→ **EXTRAIT CHOISI**:
Fin du droit à l’IVG: l’Amérique se rue sur la pilule du lendemain

Le Vif

Le jour où la Cour suprême américaine a abrogé le droit constitutionnel à l’avortement, Julie Crowe, à Nashville dans le Tennessee, s’est immédiatement rendue en ligne pour commander dix pilules contraceptives d’urgence.

A 52 ans, elle n’est pas la seule à avoir ainsi réagi à cette volte-face historique, le 24 juin. Afin d’éviter d’être pris de court et par crainte de futures restrictions dans leurs Etats respectifs, de nombreux Américains se sont empressés d’acquérir la pilule du lendemain, parfois par dizaines.

Dans les 24 heures suivant la décision, la plateforme de vente de médicaments en ligne Wisp a connu un pic de ventes historique de 3.000% sur ses produits contraceptifs d’urgence. Cette tendance à la hausse a perduré pendant plusieurs jours, battant record après record, avant de se stabiliser.

Les professionnels de santé déconseillent pourtant d’acheter la pilule du lendemain — un contraceptif à prise unique — en multiples exemplaires. Cette mesure, jugent-ils, est au mieux inutile, et au pire, contre-productive.

Julie Crowe était, elle, curieuse de voir si son Etat du Tennessee, très conservateur, allait « bloquer la livraison » des pilules. Mais elle voulait surtout pouvoir aider quiconque autour d’elle souhaiterait reprendre « le contrôle sur sa vie. »

→ **CONSIGNE A**: Recopiez le passage de l'article sur la pilule du lendemain qui commence par les mots contenant « Fin du droit » et finit par « de se stabiliser. ».
→ **CONSIGNE B**:
Répondez aux questions suivantes à partir de l'article sur la pilule du lendemain :
(i) Dans quelle ville se trouve Julie Crowe ?
(ii) À quelle date la Cour suprême américaine a-t-elle rendu sa décision ?
(iii) De combien les ventes de produits contraceptifs d'urgence de la plateforme Wisp ont-elles augmenté dans les 24 heures suivant la décision ?
Répondez en vous fondant uniquement sur l'article sur la pilule du lendemain.

→ **DONNÉES ENREGISTRÉES**:

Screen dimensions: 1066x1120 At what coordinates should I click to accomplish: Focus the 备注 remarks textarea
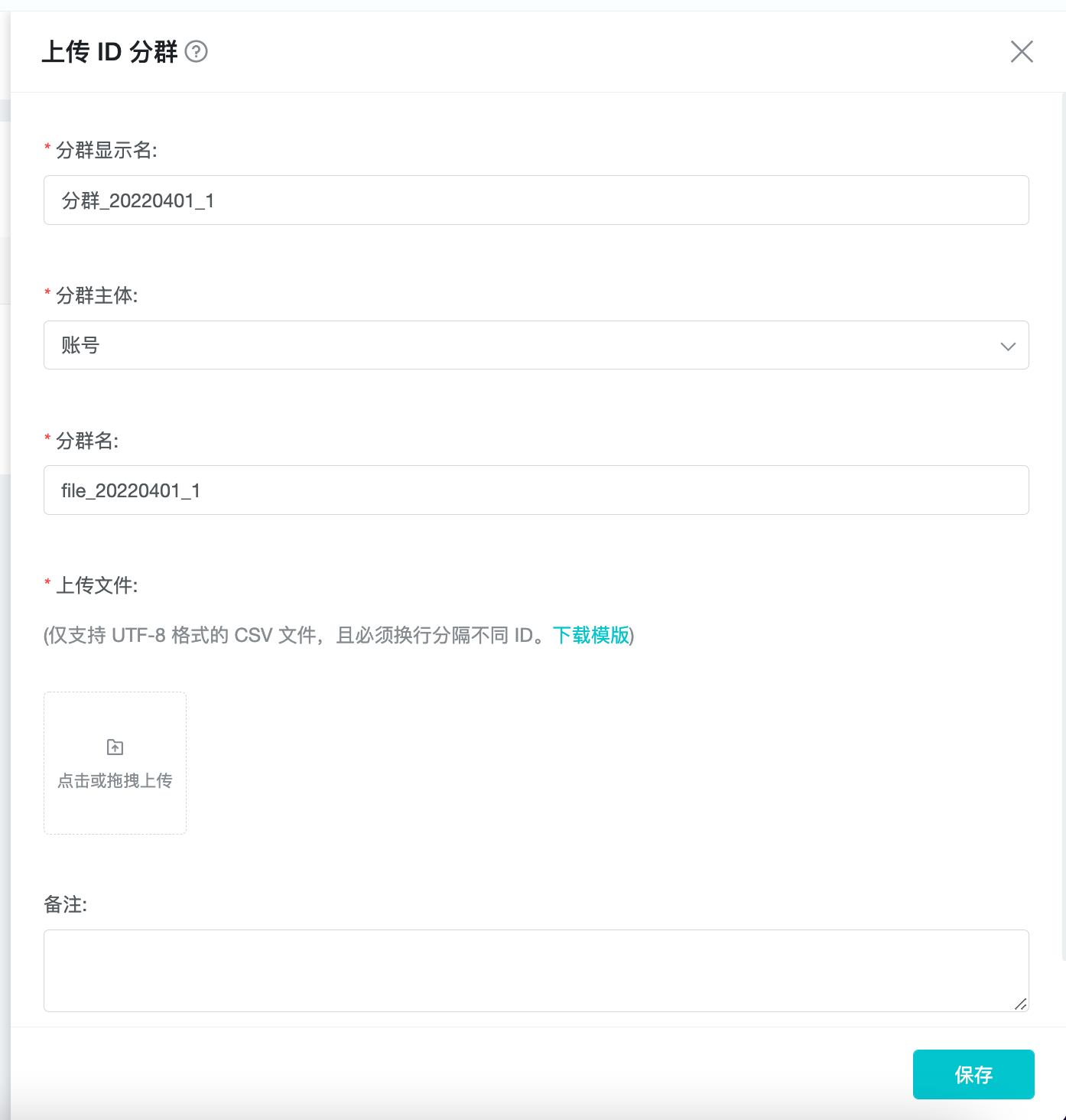(x=535, y=970)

→ **RÉPONSE A**:
Fin du droit à l’IVG: l’Amérique se rue sur la pilule du lendemain

Le Vif

Le jour où la Cour suprême américaine a abrogé le droit constitutionnel à l’avortement, Julie Crowe, à Nashville dans le Tennessee, s’est immédiatement rendue en ligne pour commander dix pilules contraceptives d’urgence.

A 52 ans, elle n’est pas la seule à avoir ainsi réagi à cette volte-face historique, le 24 juin. Afin d’éviter d’être pris de court et par crainte de futures restrictions dans leurs Etats respectifs, de nombreux Américains se sont empressés d’acquérir la pilule du lendemain, parfois par dizaines.

Dans les 24 heures suivant la décision, la plateforme de vente de médicaments en ligne Wisp a connu un pic de ventes historique de 3.000% sur ses produits contraceptifs d’urgence. Cette tendance à la hausse a perduré pendant plusieurs jours, battant record après record, avant de se stabiliser.

→ **RÉPONSE B**:
(i) À Nashville, dans le Tennessee.
(ii) Le 24 juin.
(iii) De 3.000 %.